Gemeinde St. Anton Dach

Neues ökumenisches Projekt der Stadtkirche zum Thema Trauer

Trauerfeier für Verstorbene ohne Angehörige

Überwältigendes Zeugnis von Mitgefühl, sozialem Bewußtsein und Zusammenhalt gerade an der Schwelle des Todes

Dem allseits beobachtbaren Trend zur Anonymität, zum Zerbrechen des sozialen Zusammenhalts und zum Verlust empathischen Bewußtseins für das Leben der Mitmenschen wurde am 24.04.2024 in der Trauerhalle des Hauptfriedhofes etwas entgegengesetzt, was Hoffnung macht und zeigt, das Schweinfurter Bürger auch in schwierigen Zeiten füreinander da sind und aneinander denken. Diese neue Form des Umgangs mit anonymen Sterben und Verabschieden traf wohl den Nerv der Zeit und überwältigend viele Menschen begleiteten den letzten Weg der Verstorbenen ohne Angehörige in dieser Trauerfeier.
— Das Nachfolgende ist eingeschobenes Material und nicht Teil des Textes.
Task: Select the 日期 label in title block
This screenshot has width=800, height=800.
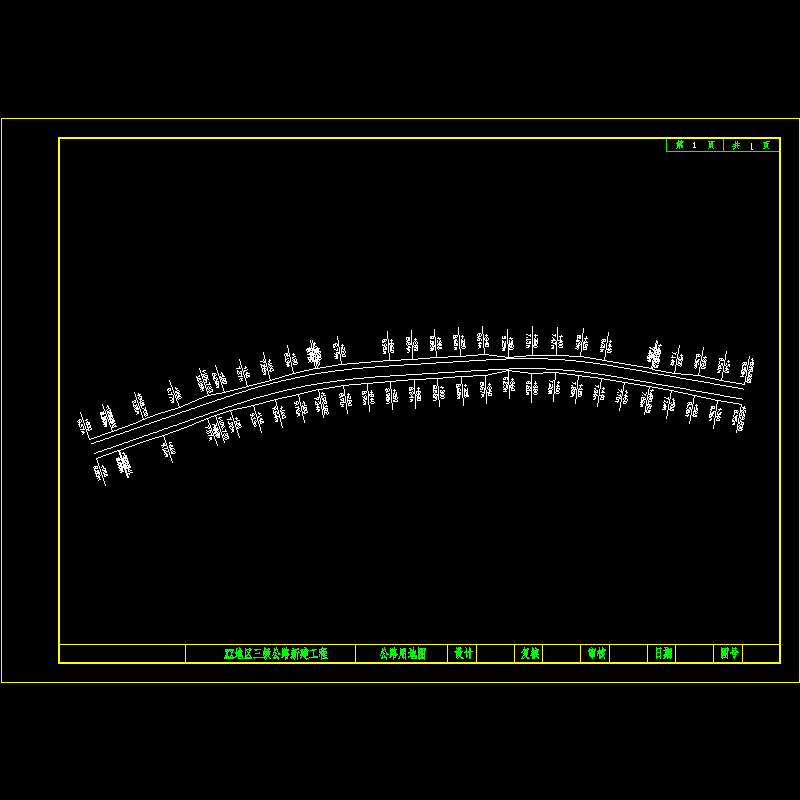Action: [663, 653]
Diakon Joachim Werb, einer der Initiatoren, ist besonders davon beeindruckt, das viele anwesend waren, obwohl sie gerade keine persönliche Verbindung zu den 15 verstorbenen Personen hatten.
Als Zeichen gelebter Solidarität in Schweinfurt war diese Zusammenkunft auch ein wichtiger Beitrag für die soziale Kultur der Stadt, weit über religiöse oder erinnernde Momente hinaus.
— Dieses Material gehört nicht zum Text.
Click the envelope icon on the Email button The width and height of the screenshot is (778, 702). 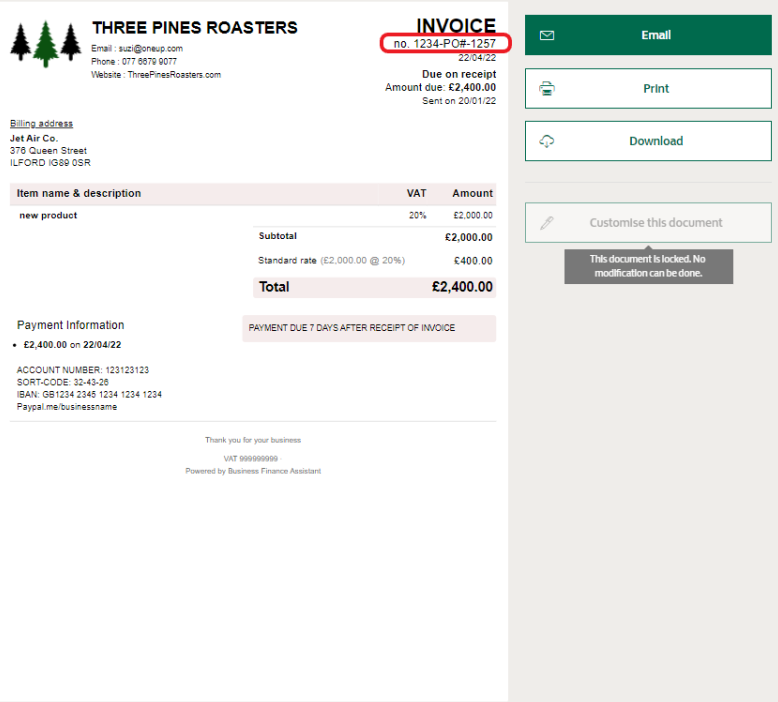546,35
Der Erfolg dieser Startveranstaltung (genaue Beschreibung siehe folgender Artikel in der Mainpost von Uwe Eichler) macht Mut zur Wiederholung und stimmt tröstlich gegen alle soziale Kälte und Verrohung der Gesellschaft.

Joachim Werb

Uwe Eichler, Mainpost, 27.04.2024

Es geht um Vergänglichkeit, in einem bekannten Song von Eric Clapton, „Tears in Heaven“, aus dem Jahr 1991: "Wenn ich dir jetzt da oben im Himmel begegnen würde, würdest du mich dann wiedererkennen? Wüsstest du überhaupt noch, wie ich heiße?" Geprägt wurde die Ballade vom Unfalltod seines kleinen Sohns Conor, der kurz zuvor aus dem Fenster eines New Yorker Hochhauses gestürzt war.
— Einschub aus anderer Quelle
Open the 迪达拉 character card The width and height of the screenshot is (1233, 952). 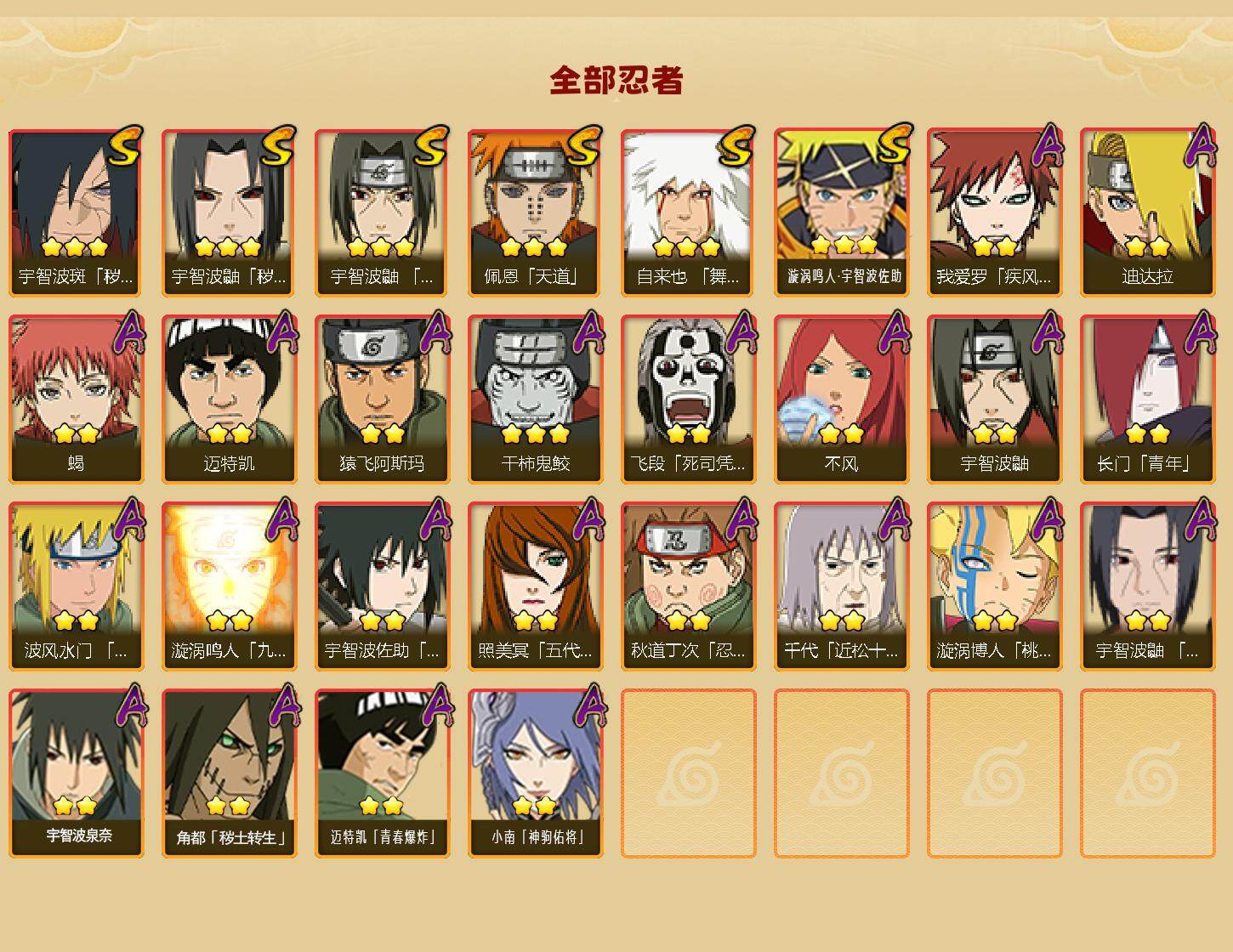(1147, 212)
In der Aussegnungshalle des Hauptfriedhofs gab es nun, erstmals in Schweinfurt, eine Trauerfeier für Menschen ohne Angehörige, die mit der Melodie von "Tears in Heaven" begann. Zur stilvolle Zeremonie für 15 Menschen, von denen nur die Namen und die Sterbedaten bekannt waren, war unter anderem mit einer Sterbeanzeige im „Schweinfurter Tagblatt“ eingeladen worden.

Überraschend viele Menschen sind gekommen, manche mit Blumen. Kerzen flackern, Buketts schaffen einen würdigen Rahmen. Nur einige wenige schwarze „Sozialurnen“ stehen vor dem bunten Glasfenster, die meisten wurden schon auf die Fläche für anonyme Bestattungen gebracht.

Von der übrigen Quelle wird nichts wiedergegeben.